→ Problem statement:
Could you set down every entry below exactly as it is?

→ Extracted data:
☆ ☆ ☆ ☆

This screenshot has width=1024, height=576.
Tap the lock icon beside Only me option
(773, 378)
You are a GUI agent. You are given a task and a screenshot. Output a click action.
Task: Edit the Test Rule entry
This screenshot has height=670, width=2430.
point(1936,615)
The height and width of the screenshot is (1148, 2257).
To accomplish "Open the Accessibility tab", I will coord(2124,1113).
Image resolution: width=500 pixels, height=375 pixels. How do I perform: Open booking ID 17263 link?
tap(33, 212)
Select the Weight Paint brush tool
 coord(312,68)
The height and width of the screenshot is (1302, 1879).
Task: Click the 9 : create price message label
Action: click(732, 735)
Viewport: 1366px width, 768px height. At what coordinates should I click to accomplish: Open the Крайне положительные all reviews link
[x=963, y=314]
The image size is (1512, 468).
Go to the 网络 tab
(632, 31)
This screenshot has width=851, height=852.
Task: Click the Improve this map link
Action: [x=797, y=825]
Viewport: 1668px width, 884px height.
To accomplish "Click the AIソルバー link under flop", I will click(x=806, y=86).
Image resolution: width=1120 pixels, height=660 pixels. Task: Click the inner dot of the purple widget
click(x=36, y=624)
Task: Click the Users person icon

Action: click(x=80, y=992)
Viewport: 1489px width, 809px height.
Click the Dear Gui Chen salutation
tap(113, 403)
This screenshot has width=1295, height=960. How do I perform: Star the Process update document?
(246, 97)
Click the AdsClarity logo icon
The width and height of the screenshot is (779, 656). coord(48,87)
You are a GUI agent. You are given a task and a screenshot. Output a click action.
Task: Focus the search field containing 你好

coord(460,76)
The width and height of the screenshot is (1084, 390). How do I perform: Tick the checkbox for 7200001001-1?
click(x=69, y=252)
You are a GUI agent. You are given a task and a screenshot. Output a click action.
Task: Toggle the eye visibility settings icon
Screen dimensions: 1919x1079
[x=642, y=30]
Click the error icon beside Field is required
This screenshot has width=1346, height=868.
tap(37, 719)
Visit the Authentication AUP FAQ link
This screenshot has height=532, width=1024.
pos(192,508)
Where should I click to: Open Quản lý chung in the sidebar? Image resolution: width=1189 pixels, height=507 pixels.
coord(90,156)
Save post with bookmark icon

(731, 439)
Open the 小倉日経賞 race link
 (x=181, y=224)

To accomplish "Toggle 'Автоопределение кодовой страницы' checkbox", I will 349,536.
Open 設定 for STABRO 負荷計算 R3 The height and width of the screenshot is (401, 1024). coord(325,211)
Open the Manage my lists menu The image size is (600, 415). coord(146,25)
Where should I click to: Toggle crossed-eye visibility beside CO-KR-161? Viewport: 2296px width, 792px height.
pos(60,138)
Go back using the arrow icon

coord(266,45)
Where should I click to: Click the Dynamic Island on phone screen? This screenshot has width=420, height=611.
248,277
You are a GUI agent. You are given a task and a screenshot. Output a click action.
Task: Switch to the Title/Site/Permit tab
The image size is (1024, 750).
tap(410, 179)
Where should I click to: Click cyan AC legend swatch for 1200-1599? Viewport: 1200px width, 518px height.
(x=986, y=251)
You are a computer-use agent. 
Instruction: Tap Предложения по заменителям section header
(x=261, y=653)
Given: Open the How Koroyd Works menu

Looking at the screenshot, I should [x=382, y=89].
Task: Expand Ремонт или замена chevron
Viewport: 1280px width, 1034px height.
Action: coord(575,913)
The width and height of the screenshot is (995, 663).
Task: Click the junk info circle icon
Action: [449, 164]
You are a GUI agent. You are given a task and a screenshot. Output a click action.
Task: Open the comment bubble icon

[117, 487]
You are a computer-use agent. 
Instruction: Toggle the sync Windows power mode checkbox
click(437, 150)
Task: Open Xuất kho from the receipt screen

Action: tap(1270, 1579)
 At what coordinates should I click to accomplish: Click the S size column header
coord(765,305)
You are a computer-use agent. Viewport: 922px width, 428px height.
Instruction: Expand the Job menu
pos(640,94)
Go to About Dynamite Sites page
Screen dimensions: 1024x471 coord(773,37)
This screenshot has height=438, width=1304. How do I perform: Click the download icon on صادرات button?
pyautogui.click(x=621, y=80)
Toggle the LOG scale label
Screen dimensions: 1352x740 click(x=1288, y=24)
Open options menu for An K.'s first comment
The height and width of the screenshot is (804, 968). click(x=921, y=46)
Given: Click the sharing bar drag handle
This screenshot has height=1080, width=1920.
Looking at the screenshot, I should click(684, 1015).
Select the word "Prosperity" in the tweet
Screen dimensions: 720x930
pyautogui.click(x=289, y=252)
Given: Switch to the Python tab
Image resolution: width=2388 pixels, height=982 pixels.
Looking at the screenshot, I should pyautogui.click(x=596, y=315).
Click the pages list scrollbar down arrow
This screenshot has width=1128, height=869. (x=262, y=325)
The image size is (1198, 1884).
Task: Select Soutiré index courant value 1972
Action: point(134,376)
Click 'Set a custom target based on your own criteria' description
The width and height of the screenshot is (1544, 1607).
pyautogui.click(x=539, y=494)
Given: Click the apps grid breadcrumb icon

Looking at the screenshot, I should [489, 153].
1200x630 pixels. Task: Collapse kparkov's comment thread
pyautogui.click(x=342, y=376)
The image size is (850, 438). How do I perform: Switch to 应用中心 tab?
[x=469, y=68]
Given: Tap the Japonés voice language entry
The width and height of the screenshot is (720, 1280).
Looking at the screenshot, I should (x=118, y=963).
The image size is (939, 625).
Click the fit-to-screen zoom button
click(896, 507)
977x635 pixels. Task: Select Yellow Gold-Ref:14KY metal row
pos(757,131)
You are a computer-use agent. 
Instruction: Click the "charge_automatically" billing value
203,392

☆ ☆ ☆ ☆

→ Answer section:
This screenshot has width=1024, height=576.
Tap the lock icon beside Only me option
(773, 378)
You are a GUI agent. You are given a task and a screenshot. Output a click action.
Task: Edit the Test Rule entry
This screenshot has height=670, width=2430.
point(1936,615)
The height and width of the screenshot is (1148, 2257).
To accomplish "Open the Accessibility tab", I will coord(2124,1113).
Image resolution: width=500 pixels, height=375 pixels. How do I perform: Open booking ID 17263 link?
tap(33, 212)
Select the Weight Paint brush tool
 coord(312,68)
The height and width of the screenshot is (1302, 1879).
Task: Click the 9 : create price message label
Action: click(732, 735)
Viewport: 1366px width, 768px height. At what coordinates should I click to accomplish: Open the Крайне положительные all reviews link
[x=963, y=314]
The image size is (1512, 468).
Go to the 网络 tab
(632, 31)
This screenshot has width=851, height=852.
Task: Click the Improve this map link
Action: [x=797, y=825]
Viewport: 1668px width, 884px height.
To accomplish "Click the AIソルバー link under flop", I will click(x=806, y=86).
Image resolution: width=1120 pixels, height=660 pixels. Task: Click the inner dot of the purple widget
click(x=36, y=624)
Task: Click the Users person icon

Action: click(x=80, y=992)
Viewport: 1489px width, 809px height.
Click the Dear Gui Chen salutation
tap(113, 403)
This screenshot has width=1295, height=960. How do I perform: Star the Process update document?
(246, 97)
Click the AdsClarity logo icon
The width and height of the screenshot is (779, 656). coord(48,87)
You are a GUI agent. You are given a task and a screenshot. Output a click action.
Task: Focus the search field containing 你好

coord(460,76)
The width and height of the screenshot is (1084, 390). How do I perform: Tick the checkbox for 7200001001-1?
click(x=69, y=252)
You are a GUI agent. You are given a task and a screenshot. Output a click action.
Task: Toggle the eye visibility settings icon
Screen dimensions: 1919x1079
[x=642, y=30]
Click the error icon beside Field is required
This screenshot has width=1346, height=868.
tap(37, 719)
Visit the Authentication AUP FAQ link
This screenshot has height=532, width=1024.
pos(192,508)
Where should I click to: Open Quản lý chung in the sidebar? Image resolution: width=1189 pixels, height=507 pixels.
coord(90,156)
Save post with bookmark icon

(731, 439)
Open the 小倉日経賞 race link
 (x=181, y=224)

To accomplish "Toggle 'Автоопределение кодовой страницы' checkbox", I will 349,536.
Open 設定 for STABRO 負荷計算 R3 The height and width of the screenshot is (401, 1024). coord(325,211)
Open the Manage my lists menu The image size is (600, 415). coord(146,25)
Where should I click to: Toggle crossed-eye visibility beside CO-KR-161? Viewport: 2296px width, 792px height.
pos(60,138)
Go back using the arrow icon

coord(266,45)
Where should I click to: Click the Dynamic Island on phone screen? This screenshot has width=420, height=611.
248,277
You are a GUI agent. You are given a task and a screenshot. Output a click action.
Task: Switch to the Title/Site/Permit tab
The image size is (1024, 750).
tap(410, 179)
Where should I click to: Click cyan AC legend swatch for 1200-1599? Viewport: 1200px width, 518px height.
(x=986, y=251)
You are a computer-use agent. 
Instruction: Tap Предложения по заменителям section header
(x=261, y=653)
Given: Open the How Koroyd Works menu

Looking at the screenshot, I should [x=382, y=89].
Task: Expand Ремонт или замена chevron
Viewport: 1280px width, 1034px height.
Action: coord(575,913)
The width and height of the screenshot is (995, 663).
Task: Click the junk info circle icon
Action: [449, 164]
You are a GUI agent. You are given a task and a screenshot. Output a click action.
Task: Open the comment bubble icon

[117, 487]
You are a computer-use agent. 
Instruction: Toggle the sync Windows power mode checkbox
click(437, 150)
Task: Open Xuất kho from the receipt screen

Action: tap(1270, 1579)
 At what coordinates should I click to accomplish: Click the S size column header
coord(765,305)
You are a computer-use agent. Viewport: 922px width, 428px height.
Instruction: Expand the Job menu
pos(640,94)
Go to About Dynamite Sites page
Screen dimensions: 1024x471 coord(773,37)
This screenshot has height=438, width=1304. How do I perform: Click the download icon on صادرات button?
pyautogui.click(x=621, y=80)
Toggle the LOG scale label
Screen dimensions: 1352x740 click(x=1288, y=24)
Open options menu for An K.'s first comment
The height and width of the screenshot is (804, 968). click(x=921, y=46)
Given: Click the sharing bar drag handle
This screenshot has height=1080, width=1920.
Looking at the screenshot, I should click(684, 1015).
Select the word "Prosperity" in the tweet
Screen dimensions: 720x930
pyautogui.click(x=289, y=252)
Given: Switch to the Python tab
Image resolution: width=2388 pixels, height=982 pixels.
Looking at the screenshot, I should pyautogui.click(x=596, y=315).
Click the pages list scrollbar down arrow
This screenshot has width=1128, height=869. (x=262, y=325)
The image size is (1198, 1884).
Task: Select Soutiré index courant value 1972
Action: point(134,376)
Click 'Set a custom target based on your own criteria' description
The width and height of the screenshot is (1544, 1607).
pyautogui.click(x=539, y=494)
Given: Click the apps grid breadcrumb icon

Looking at the screenshot, I should [489, 153].
1200x630 pixels. Task: Collapse kparkov's comment thread
pyautogui.click(x=342, y=376)
The image size is (850, 438). How do I perform: Switch to 应用中心 tab?
[x=469, y=68]
Given: Tap the Japonés voice language entry
The width and height of the screenshot is (720, 1280).
Looking at the screenshot, I should (x=118, y=963).
The image size is (939, 625).
Click the fit-to-screen zoom button
click(896, 507)
977x635 pixels. Task: Select Yellow Gold-Ref:14KY metal row
pos(757,131)
You are a computer-use agent. 
Instruction: Click the "charge_automatically" billing value
203,392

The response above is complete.